A QUALITY ANALYSIS AND UNCERTAINTY MODELING APPROACH FOR CROWD-SOURCING LOCATION CHECK-IN DATA
Keywords: Crowd-sourcing, Location check-in, Quality analysis, Spatial registration, Uncertainty, Error distribution
Abstract. The location check-in data, developing along with social network, are considered as user-generated crowd-sourcing geospatial data. With massive data volume, abundance in contained information, and high up-to-date status, the check-in data provide a new data source for geographic information service represented by location-based service. However, there is a significant quality issue regarding to crowd-sourcing data, which has a direct influence to data availability. In this paper, a data quality analysis approach is designed for the location check-in data and a check-in data uncertainty model is proposed. First of all, the quality issue of location check-in data is discussed. Then, according to the characteristics of check-in data, a location check-in data quality analysis and data processing approach is proposed, using certain standard dataset as reference to conduct an affine transformation for the check-in dataset, during which the RANSAC algorithm is adopted for outlier elimination. Subsequently, combining GIS data uncertainty theory, an uncertainty model of processed check-in data is set up.

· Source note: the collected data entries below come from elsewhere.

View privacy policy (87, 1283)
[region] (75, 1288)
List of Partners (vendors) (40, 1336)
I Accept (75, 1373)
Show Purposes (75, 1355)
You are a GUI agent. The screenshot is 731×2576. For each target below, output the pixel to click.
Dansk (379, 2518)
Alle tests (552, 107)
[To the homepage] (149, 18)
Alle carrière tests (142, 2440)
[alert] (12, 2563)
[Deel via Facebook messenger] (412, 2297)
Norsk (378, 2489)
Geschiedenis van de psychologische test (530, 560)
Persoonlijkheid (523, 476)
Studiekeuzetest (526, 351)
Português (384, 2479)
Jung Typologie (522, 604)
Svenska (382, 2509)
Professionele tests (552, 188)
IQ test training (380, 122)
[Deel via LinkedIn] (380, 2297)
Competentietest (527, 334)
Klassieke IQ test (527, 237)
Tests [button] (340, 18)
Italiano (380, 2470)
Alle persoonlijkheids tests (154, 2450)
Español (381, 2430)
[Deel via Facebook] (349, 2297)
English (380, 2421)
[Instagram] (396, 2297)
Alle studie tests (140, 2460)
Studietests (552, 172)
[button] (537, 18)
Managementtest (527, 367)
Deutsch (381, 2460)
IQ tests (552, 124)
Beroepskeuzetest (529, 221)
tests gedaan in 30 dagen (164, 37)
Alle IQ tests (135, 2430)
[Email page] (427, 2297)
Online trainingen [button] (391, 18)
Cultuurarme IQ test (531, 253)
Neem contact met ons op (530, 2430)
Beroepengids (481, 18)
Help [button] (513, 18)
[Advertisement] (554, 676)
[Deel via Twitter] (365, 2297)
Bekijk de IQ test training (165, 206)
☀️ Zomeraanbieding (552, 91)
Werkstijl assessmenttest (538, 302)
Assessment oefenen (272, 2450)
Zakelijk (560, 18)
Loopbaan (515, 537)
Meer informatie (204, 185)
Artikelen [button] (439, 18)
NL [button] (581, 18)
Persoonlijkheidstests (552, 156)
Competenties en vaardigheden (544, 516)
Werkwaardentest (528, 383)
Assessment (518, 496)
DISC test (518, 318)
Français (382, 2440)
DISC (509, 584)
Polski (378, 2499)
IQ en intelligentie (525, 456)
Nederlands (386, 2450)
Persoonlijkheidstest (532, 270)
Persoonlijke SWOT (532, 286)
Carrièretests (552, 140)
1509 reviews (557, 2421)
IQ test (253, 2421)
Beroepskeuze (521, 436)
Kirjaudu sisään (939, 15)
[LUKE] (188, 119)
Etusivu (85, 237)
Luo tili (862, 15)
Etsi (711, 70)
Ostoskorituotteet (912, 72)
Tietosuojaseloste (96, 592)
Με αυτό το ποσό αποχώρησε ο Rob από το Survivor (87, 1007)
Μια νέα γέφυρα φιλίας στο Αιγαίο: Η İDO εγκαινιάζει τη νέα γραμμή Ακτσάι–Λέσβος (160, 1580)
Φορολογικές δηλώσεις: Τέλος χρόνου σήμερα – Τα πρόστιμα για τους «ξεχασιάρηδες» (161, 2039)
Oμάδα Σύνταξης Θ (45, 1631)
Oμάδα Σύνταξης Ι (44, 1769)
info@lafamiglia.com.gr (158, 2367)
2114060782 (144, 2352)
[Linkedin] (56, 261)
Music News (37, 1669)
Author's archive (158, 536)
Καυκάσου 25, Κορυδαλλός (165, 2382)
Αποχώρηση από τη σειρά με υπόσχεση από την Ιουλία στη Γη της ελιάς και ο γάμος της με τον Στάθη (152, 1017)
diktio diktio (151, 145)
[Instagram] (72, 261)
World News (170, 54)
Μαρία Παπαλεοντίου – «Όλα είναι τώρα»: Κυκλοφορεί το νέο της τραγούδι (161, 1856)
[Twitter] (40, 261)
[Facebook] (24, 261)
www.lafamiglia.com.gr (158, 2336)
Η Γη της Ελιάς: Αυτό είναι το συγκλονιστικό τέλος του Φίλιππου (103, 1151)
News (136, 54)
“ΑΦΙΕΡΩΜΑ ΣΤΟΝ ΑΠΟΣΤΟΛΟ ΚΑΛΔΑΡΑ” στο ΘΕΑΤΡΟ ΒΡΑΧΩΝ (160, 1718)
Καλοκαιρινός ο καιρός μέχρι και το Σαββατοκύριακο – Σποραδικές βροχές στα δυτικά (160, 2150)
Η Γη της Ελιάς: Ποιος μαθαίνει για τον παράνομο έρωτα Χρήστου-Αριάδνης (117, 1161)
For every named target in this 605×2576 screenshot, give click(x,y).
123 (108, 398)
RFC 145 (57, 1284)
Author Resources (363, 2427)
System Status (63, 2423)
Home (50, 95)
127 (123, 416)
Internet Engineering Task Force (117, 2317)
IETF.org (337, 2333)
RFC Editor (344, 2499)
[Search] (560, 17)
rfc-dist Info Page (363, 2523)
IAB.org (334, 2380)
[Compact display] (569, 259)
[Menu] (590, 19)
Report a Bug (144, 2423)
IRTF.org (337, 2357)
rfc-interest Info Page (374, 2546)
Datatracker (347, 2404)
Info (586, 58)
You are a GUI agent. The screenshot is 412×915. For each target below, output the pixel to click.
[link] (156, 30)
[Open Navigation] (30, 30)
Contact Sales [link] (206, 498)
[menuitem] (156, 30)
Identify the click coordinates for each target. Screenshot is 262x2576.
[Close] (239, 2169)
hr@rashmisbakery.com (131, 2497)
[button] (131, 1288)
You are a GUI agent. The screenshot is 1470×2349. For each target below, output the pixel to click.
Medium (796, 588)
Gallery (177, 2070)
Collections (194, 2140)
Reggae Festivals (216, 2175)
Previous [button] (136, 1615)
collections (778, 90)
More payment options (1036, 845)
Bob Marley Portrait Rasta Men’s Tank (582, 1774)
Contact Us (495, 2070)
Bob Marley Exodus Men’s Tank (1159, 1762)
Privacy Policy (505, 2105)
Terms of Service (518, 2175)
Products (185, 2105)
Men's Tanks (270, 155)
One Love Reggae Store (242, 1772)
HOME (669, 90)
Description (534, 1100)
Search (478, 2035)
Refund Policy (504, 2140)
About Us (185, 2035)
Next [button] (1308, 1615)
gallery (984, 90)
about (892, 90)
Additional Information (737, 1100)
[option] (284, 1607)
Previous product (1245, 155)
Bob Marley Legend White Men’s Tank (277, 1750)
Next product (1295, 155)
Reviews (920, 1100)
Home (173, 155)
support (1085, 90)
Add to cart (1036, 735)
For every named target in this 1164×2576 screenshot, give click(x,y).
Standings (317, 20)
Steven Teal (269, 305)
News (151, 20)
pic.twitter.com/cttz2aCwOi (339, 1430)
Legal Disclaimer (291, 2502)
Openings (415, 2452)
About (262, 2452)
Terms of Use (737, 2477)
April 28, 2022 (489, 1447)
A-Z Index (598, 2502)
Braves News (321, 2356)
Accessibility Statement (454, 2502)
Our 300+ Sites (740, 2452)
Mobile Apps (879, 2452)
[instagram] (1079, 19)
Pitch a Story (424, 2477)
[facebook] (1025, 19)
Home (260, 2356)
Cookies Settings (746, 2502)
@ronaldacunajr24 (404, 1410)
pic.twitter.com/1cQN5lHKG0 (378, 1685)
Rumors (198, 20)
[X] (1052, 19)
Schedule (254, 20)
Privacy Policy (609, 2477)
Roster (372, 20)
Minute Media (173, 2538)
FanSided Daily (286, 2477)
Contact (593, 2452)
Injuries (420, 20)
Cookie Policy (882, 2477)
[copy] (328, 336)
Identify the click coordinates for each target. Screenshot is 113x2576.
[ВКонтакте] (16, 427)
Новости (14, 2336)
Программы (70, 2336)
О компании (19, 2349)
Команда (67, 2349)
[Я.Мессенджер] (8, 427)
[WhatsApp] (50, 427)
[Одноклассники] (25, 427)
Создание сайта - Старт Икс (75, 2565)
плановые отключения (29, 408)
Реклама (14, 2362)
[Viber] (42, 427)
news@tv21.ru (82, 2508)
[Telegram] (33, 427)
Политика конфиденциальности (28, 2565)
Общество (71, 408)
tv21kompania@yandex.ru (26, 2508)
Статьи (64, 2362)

At last, using location check-in data obtained from jiepang.com as experimental data and selected navigation data as data standard, multiple location check-in data quality analysis and uncertainty modeling experiments are conducted. By comprehensive analysis of experimental results, the feasibility of proposed location checkin data quality analysis and process approach and the availability of proposed uncertainty model are verified. The novel approach is proved to have a certain practical significance to the study of the quality issue of crowd-sourcing geographic data.